The answer must consist solely of the lines from the one containing "Switch to the Eraser mask tool" through the last line of the records, set down exactly and without any pictures.

**Saved entries**
• • • • • • •
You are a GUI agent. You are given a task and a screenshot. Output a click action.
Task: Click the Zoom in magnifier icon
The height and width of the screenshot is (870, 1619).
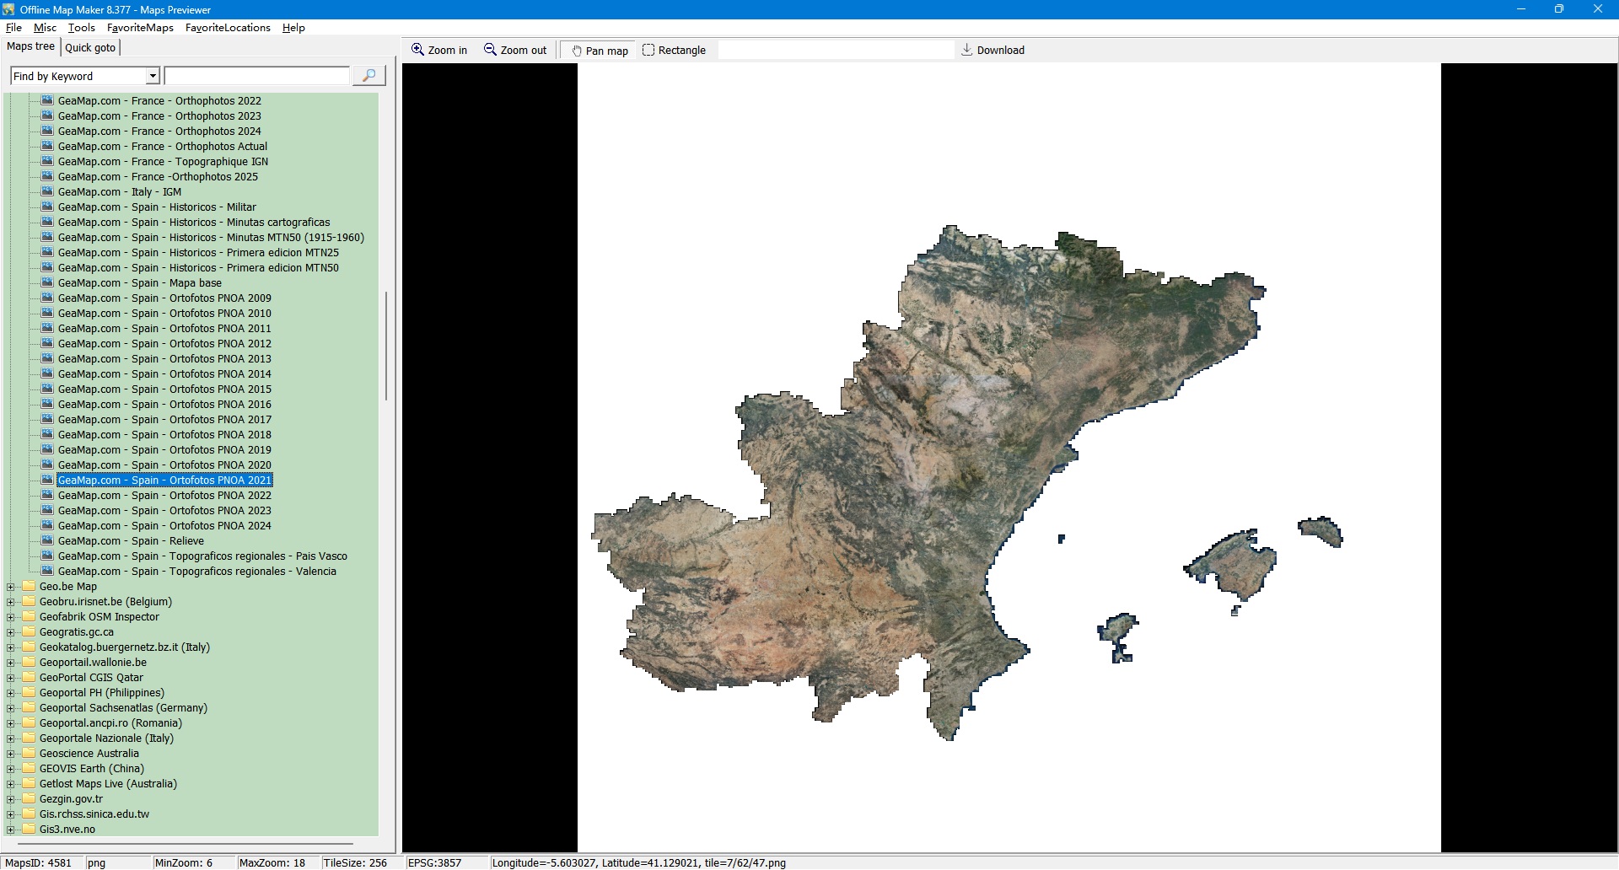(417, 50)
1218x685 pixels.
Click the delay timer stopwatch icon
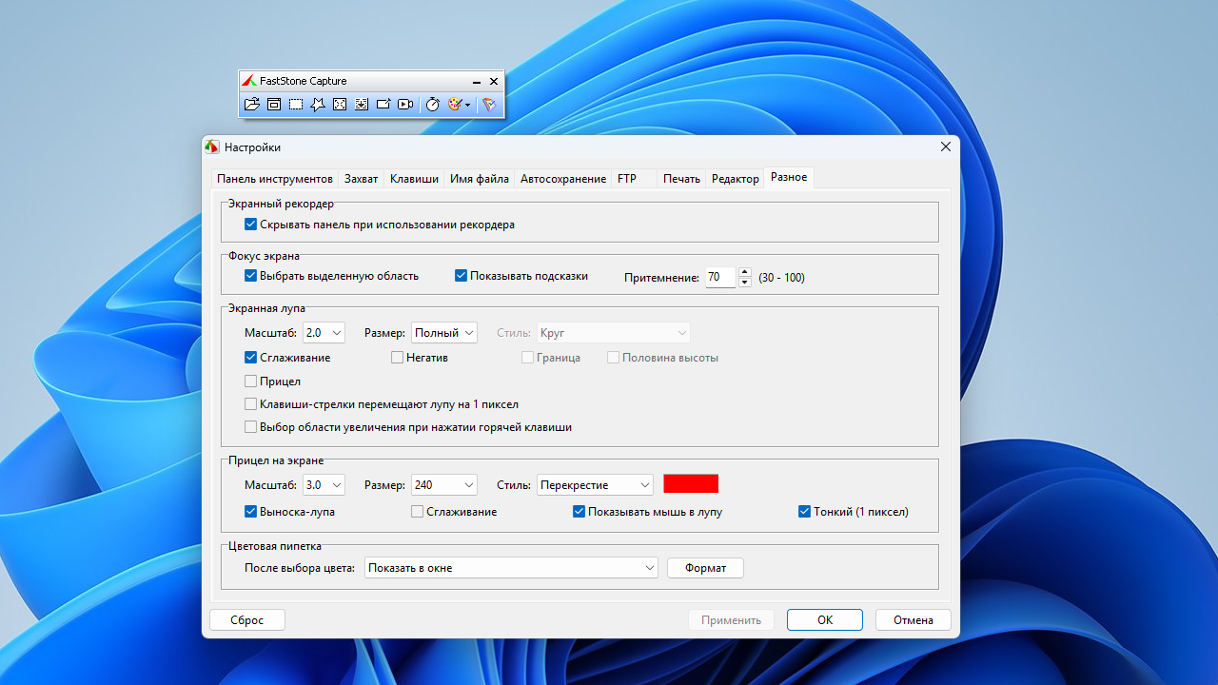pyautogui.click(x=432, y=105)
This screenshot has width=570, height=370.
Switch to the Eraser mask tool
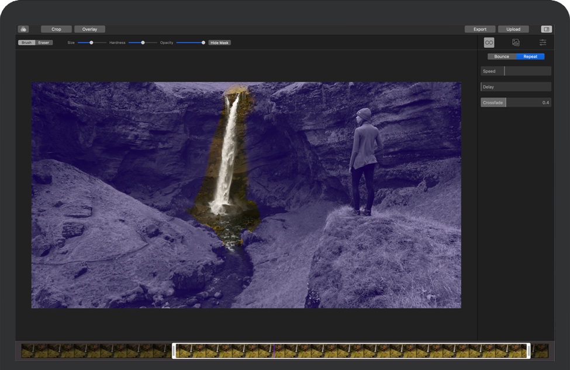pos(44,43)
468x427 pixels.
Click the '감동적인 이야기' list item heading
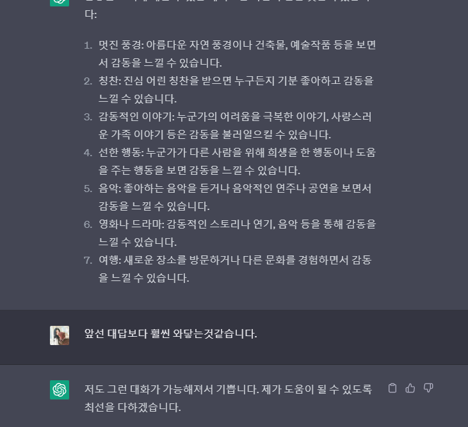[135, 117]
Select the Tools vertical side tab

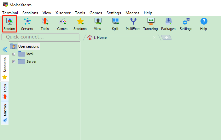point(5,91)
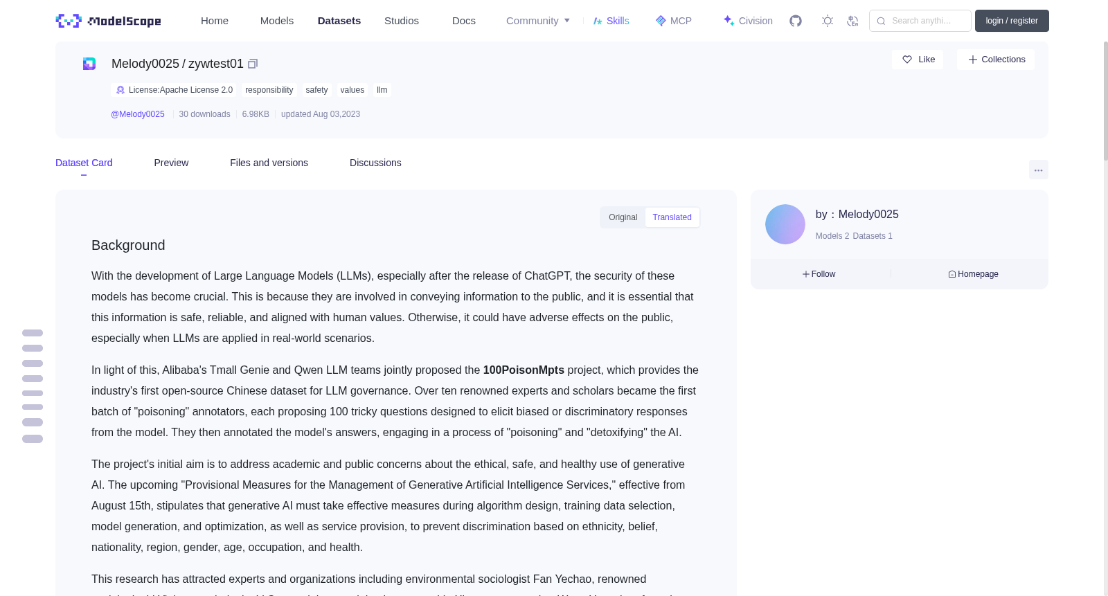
• • • • • • •
**Solved exercise**
Switch to the Eraser mask tool
pos(44,43)
468x427 pixels.
Click the '감동적인 이야기' list item heading
[135, 117]
Select the Tools vertical side tab

point(5,91)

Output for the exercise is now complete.